Vector derivative w.r.t its transpose $\frac{d(Ax)}{d(x^T)}$

Given a matrix $A$ and column vector $x$, what is the derivative of $Ax$ with respect to $x^T$ i.e. $\frac{d(Ax)}{d(x^T)}$, where $x^T$ is the transpose of $x$?

Side note - my goal is to get the known derivative formula $\frac{d(x^TAx)}{dx} = x^T(A^T + A)$ from the above rule and the chain rule.


Solution 1:

Let $f(x) = x^TAx$ and you want to evaluate $\frac{df(x)}{dx}$. This is nothing but the gradient of $f(x)$.

There are two ways to represent the gradient one as a row vector or as a column vector. From what you have written, your representation of the gradient is as a row vector.

First make sure to get the dimensions of all the vectors and matrices in place.

Here $x \in \mathbb{R}^{n \times 1}$, $A \in \mathbb{R}^{n \times n}$ and $f(x) \in \mathbb{R}$

This will help you to make sure that your arithmetic operations are performed on vectors of appropriate dimensions.

Now lets move on to the differentiation.

All you need to know are the following rules for vector differentiation.

$$\frac{d(x^Ta)}{dx} = \frac{d(a^Tx)}{dx} = a^T$$ where $x,a \in \mathbb{R}^{n \times 1}$.

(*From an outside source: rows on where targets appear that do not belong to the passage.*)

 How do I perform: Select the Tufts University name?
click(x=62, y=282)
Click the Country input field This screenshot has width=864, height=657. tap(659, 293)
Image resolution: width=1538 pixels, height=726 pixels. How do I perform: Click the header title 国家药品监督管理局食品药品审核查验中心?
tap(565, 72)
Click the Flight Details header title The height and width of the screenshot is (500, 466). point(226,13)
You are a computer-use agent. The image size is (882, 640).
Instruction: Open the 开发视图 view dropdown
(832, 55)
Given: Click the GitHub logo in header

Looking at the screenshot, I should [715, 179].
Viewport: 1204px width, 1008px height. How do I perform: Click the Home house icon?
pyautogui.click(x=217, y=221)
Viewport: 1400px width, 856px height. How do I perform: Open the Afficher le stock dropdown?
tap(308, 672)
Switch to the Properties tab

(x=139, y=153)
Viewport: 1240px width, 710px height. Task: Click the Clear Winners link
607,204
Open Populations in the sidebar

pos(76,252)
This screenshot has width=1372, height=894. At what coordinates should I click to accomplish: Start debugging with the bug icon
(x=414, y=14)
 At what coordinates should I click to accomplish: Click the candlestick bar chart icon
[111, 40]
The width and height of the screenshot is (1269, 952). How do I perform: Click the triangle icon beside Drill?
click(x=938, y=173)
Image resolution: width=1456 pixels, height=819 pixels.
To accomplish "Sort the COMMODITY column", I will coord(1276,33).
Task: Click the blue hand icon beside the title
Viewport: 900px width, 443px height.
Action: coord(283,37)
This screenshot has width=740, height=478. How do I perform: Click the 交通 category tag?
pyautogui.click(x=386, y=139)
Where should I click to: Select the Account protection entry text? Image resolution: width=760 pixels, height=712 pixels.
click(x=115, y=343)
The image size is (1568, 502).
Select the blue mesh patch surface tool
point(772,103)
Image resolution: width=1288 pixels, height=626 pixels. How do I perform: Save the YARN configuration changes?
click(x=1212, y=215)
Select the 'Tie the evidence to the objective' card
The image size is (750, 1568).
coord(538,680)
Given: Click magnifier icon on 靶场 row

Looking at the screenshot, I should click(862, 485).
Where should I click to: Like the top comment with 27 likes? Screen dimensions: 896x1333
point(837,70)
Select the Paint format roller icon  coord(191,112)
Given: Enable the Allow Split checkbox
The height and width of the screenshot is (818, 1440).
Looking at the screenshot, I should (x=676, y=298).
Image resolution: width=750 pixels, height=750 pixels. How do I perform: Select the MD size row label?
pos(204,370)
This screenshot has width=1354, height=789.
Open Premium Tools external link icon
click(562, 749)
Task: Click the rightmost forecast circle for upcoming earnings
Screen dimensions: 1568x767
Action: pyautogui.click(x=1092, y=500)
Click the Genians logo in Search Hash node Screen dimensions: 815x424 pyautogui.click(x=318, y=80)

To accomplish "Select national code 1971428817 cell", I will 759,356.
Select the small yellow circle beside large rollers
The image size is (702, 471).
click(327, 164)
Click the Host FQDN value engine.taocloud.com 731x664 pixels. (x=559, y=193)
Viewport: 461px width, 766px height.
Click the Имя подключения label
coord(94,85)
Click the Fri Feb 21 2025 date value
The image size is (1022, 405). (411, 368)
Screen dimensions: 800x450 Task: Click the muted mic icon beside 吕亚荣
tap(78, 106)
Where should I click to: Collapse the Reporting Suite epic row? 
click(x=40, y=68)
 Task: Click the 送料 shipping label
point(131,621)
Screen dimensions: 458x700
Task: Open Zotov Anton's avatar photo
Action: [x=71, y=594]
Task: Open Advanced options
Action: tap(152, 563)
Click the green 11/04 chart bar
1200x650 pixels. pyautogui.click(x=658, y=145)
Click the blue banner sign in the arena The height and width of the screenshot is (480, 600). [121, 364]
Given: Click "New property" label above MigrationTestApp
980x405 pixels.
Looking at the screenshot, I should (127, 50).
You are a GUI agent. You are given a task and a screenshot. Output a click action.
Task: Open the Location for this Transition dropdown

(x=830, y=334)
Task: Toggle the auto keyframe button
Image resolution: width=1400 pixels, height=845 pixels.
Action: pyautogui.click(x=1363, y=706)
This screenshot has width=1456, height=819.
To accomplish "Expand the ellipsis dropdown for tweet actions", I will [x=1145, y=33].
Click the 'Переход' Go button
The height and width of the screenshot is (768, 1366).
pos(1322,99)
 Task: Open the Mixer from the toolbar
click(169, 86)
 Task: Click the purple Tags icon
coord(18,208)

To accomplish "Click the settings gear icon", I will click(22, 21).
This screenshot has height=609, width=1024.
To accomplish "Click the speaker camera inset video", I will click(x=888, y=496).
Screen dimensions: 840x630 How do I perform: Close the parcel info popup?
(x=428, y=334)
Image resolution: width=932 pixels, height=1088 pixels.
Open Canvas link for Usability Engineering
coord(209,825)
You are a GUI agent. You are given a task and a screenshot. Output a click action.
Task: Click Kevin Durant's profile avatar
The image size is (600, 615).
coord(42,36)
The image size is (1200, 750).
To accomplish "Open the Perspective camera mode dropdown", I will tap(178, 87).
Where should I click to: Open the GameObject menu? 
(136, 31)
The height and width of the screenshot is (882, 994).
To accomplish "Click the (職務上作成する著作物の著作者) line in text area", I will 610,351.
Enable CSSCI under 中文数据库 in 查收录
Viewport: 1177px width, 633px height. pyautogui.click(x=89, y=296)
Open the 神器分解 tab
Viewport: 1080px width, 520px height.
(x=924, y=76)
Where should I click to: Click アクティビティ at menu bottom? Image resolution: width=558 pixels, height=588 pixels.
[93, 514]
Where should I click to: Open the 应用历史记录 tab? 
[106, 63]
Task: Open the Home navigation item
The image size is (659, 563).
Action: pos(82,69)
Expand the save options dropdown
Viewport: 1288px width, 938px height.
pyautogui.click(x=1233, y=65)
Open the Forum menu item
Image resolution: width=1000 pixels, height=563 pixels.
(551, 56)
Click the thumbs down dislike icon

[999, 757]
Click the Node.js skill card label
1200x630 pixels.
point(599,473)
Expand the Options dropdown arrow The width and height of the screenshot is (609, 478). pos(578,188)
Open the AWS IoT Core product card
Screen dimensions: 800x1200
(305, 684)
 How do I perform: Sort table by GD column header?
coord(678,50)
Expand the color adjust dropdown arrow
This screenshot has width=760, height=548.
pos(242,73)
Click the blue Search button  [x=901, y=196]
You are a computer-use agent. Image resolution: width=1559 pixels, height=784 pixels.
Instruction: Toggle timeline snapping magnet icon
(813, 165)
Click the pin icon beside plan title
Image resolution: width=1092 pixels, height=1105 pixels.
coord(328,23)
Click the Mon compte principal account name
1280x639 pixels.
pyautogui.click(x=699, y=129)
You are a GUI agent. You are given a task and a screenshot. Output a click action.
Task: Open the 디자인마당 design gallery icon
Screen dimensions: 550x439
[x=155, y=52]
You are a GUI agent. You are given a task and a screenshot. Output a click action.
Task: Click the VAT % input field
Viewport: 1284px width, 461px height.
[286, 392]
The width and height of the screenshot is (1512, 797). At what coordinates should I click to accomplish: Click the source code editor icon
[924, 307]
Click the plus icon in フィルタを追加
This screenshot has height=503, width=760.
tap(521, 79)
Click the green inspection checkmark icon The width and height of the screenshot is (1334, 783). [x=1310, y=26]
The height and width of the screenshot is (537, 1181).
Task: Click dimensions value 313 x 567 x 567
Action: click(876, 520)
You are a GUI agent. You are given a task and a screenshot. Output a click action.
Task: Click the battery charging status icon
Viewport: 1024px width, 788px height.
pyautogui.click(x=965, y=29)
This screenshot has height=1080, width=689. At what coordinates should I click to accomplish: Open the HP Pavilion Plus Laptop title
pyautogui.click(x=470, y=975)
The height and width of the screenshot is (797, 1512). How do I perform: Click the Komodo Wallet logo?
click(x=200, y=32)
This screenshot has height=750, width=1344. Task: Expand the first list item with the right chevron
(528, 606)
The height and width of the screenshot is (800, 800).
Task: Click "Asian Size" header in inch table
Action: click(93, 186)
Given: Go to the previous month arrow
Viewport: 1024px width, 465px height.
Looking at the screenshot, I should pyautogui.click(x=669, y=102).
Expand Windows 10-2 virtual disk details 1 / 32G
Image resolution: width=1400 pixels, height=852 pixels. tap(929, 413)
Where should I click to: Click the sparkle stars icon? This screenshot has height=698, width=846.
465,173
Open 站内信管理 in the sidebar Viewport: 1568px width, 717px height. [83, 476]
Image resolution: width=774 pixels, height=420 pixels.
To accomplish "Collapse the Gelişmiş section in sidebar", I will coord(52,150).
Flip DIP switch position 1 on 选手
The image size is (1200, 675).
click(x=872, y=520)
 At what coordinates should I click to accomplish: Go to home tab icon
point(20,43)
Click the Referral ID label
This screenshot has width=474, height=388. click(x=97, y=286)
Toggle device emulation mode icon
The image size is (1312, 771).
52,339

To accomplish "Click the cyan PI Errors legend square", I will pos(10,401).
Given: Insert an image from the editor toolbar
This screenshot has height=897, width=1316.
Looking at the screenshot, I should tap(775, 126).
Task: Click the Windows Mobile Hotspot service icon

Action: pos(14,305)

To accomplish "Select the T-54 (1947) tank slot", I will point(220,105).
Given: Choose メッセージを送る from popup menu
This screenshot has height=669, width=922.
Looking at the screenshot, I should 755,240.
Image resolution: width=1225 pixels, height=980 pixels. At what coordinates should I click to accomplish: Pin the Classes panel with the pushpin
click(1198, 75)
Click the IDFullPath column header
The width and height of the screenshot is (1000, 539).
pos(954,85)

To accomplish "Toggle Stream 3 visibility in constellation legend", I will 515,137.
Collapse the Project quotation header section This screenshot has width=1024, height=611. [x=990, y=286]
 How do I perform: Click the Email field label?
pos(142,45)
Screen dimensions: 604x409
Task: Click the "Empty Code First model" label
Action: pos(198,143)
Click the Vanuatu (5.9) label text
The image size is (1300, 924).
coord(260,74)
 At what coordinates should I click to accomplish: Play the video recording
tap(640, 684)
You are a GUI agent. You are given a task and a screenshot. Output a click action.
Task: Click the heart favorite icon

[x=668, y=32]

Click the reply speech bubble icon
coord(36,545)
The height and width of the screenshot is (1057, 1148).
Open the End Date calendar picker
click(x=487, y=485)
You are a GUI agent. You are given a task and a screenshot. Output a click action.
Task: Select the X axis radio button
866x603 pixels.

Note that $x^Ta = a^Tx$ since it is a scalar and the equation above can be derived easily.

(Some people follow a different convention i.e. treating the derivative as a column vector instead of a row vector. Make sure to stick to your convention and you will end up with the same conclusion in the end)

Make use of the above results to get,

$$\frac{d(x^TAx)}{dx} = x^T A^T + x^T A$$ Use product rule to get the above result i.e. first take $Ax$ as constant and then take $x^T A$ as constant.

So, $$\frac{df(x)}{dx} = x^T(A^T + A)$$

Solution 2:

I think there is no such thing. $\mbox{d}(x^\mbox{T}Ax)/\mbox{d}x$ is something that, when multiplied by the change $\mbox{d}x$ in $x$, yields the change $\mbox{d}(x^\mbox{T}Ax)$ in $x^\mbox{T}Ax$. Such a thing exists and is given by the formula you quote. $\mbox{d}(Ax)/\mbox{d}(x^\mbox{T})$ would have to be something that, when multiplied by the change $\mbox{d}x^\mbox{T}$ in $x^\mbox{T}$, yields the change $\mbox{d}Ax$ in $Ax$. No such thing exists, since $x^\mbox{T}$ is a $1 \times n$ row vector and $Ax$ is an $n \times 1$ column vector.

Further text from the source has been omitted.